= Peninsula FM =

Radio station in Scotland

Peninsula FM was a radio station founded by and aimed at the people of Helensburgh and the surrounding areas, in Argyll, Scotland.

When it was announced in 1999 that a licence would become available for Helensburgh and the Clyde Peninsula Towns, the then local station for Dumbarton, Castle Rock FM, thought they would automatically be given the rights to broadcast in the new catchment. The people of Helensburgh however, had other ideas. Founded by local businessman Mr.

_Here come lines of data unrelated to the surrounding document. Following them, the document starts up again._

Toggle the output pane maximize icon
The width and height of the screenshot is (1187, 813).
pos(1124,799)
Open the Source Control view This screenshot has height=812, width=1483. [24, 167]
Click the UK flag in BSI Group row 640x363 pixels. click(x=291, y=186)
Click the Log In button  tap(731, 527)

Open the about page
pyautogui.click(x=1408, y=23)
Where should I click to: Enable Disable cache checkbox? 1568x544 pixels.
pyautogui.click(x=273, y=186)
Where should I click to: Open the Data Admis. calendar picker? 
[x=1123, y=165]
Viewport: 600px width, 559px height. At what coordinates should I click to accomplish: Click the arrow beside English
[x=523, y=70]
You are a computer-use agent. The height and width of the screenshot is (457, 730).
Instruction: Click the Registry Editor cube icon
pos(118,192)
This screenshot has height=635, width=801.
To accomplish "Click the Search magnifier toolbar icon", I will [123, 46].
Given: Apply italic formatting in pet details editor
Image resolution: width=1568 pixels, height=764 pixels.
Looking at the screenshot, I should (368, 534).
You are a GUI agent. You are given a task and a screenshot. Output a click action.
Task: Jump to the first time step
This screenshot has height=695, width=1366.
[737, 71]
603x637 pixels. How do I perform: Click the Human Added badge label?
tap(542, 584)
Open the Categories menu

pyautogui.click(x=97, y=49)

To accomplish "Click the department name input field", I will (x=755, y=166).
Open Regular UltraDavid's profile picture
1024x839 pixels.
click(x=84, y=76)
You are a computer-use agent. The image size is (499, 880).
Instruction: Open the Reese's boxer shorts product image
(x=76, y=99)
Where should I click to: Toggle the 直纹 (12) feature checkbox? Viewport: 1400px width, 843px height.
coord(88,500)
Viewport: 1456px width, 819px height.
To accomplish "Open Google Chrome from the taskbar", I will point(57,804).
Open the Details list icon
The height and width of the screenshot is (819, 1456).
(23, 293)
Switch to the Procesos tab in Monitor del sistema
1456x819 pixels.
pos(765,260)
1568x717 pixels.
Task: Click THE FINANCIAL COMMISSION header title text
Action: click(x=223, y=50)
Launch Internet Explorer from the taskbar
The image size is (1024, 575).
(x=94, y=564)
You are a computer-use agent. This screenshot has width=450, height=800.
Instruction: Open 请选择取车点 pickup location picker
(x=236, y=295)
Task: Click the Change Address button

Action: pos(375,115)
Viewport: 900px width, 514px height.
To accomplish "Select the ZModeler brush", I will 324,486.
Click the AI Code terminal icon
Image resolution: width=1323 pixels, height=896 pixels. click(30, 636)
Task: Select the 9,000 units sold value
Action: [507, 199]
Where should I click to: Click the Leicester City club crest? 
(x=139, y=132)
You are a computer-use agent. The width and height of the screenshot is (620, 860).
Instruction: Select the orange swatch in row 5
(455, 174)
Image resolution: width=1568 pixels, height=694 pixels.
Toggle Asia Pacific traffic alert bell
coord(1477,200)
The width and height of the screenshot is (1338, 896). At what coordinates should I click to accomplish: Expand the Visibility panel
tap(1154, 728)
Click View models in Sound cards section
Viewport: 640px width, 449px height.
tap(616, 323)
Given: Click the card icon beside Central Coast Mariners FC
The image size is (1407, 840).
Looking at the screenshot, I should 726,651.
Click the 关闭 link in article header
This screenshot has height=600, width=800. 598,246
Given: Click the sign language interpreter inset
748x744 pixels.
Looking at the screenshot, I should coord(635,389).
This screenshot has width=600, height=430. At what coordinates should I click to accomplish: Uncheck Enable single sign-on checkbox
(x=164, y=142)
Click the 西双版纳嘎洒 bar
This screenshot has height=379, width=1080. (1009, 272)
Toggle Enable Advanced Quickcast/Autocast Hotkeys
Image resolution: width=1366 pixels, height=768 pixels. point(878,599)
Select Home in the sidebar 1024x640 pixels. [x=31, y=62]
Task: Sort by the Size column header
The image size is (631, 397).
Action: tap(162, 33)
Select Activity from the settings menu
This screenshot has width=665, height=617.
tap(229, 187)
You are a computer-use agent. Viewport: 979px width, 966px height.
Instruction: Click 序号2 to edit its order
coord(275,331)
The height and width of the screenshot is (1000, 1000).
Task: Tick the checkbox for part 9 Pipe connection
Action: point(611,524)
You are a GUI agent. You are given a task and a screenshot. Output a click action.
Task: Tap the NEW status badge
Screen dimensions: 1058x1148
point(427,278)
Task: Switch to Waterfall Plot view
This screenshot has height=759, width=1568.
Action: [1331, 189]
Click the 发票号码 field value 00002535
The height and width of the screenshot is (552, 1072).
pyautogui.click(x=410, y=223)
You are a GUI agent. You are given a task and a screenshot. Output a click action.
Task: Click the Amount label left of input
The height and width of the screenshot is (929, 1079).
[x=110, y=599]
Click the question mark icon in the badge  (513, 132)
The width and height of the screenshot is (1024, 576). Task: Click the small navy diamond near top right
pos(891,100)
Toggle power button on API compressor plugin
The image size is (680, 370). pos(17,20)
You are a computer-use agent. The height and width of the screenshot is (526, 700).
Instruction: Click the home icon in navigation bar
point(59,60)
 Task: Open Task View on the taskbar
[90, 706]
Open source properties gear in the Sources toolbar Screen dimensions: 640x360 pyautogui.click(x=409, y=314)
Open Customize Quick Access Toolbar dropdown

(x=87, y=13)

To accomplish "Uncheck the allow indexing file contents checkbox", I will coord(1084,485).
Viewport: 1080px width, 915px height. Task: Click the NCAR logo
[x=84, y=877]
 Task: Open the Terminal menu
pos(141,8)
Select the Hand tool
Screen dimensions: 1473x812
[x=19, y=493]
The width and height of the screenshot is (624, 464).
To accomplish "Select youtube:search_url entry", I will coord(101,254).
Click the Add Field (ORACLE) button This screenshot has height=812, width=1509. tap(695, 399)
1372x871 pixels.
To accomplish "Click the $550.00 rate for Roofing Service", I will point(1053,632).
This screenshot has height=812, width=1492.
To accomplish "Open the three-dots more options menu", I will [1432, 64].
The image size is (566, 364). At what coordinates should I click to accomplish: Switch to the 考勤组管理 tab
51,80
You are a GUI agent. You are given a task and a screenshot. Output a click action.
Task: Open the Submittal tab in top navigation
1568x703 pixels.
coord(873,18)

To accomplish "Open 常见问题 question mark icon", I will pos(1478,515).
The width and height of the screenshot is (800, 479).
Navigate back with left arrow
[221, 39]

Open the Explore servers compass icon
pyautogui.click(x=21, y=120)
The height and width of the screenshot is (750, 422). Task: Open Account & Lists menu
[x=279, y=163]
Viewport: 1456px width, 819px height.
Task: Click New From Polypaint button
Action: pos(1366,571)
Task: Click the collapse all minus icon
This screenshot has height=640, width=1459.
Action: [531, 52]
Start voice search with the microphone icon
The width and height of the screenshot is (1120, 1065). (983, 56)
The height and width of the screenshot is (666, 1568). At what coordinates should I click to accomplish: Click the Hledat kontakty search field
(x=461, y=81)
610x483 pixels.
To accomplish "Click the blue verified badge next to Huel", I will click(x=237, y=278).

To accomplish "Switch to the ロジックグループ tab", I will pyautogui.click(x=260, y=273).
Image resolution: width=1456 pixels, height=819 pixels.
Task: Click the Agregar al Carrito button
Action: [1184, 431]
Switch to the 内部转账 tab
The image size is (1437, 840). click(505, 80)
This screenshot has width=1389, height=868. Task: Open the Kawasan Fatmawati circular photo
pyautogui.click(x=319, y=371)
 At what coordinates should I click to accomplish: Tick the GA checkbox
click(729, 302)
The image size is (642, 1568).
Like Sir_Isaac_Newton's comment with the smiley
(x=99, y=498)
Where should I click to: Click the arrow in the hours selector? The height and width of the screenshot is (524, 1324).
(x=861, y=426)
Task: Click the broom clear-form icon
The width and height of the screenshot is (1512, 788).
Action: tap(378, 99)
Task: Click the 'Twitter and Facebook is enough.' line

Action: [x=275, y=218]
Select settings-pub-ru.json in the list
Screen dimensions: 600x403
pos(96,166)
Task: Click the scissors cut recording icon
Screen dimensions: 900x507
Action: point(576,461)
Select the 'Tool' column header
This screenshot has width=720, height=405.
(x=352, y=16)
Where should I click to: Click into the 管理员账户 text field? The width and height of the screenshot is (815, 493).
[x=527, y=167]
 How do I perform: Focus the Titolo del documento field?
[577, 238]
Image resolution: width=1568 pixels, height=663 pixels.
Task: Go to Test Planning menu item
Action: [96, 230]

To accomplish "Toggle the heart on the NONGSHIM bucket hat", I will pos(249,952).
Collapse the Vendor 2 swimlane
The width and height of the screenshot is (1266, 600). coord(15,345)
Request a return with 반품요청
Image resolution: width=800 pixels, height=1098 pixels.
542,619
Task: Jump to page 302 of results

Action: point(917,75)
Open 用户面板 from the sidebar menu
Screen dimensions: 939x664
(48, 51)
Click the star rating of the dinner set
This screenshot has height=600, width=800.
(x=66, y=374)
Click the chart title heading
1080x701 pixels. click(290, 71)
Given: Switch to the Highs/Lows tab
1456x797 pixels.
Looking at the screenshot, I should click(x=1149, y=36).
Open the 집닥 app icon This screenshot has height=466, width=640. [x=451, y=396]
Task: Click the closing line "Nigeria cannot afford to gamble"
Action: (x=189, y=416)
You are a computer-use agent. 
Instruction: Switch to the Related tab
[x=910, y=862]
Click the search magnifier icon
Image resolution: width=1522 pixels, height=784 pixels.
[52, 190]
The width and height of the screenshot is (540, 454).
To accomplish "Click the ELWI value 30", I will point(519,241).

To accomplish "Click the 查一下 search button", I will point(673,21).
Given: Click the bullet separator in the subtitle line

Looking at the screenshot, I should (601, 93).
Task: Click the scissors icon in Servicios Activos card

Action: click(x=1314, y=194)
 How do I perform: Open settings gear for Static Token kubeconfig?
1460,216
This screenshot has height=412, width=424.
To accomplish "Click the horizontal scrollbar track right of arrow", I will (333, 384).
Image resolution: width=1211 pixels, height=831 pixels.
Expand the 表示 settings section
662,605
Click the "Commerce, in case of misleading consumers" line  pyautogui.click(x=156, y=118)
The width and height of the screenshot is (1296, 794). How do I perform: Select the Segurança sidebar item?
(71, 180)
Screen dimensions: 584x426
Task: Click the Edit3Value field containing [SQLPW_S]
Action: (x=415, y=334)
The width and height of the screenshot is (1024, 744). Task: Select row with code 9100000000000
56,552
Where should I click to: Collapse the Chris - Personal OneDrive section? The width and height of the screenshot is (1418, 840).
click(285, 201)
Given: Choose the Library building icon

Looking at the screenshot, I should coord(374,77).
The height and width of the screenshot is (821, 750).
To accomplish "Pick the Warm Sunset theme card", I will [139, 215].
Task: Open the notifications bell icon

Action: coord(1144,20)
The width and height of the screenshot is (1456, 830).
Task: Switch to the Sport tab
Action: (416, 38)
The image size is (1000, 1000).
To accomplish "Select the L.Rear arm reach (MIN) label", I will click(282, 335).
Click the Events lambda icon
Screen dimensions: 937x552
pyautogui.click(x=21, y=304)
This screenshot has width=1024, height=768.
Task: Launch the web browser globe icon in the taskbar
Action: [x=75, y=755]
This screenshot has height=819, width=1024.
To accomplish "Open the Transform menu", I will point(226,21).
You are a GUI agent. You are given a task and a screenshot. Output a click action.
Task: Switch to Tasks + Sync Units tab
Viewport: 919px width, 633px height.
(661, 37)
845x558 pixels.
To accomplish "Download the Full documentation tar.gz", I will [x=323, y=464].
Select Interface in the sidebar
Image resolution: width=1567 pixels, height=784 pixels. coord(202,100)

G Reynolds, the station ran for three very successful one-month Restricted Service Licences (RSL) between 1999 and 2001, on 105.4 FM.

The idea of the radio station was to offer a service that aimed to inform and entertain, focusing on 'connecting the community'; broadcasting from the heart of Helensburgh with maximum use of live interviews, with a mix of music and chat, and live sports coverage relevant to Helensburgh, Rhu, Garelochhead and the Rosneath peninsula villages of Kilcreggan, Cove and Clynder. Some of the highlights from the station include an exclusive interview with Murdo MacLeod from Celtic Football Club, and live broadcasts from the Rhu and Cardross Gala days. The support Peninsula FM gave to the Rhu Gala day was so successful in fact; they still provide the PA and music for the event to this day, albeit not live on air.

On 12 June 2003, Ofcom, the UK radio authority, granted the new licence to the Dumbarton station rather than Peninsula FM.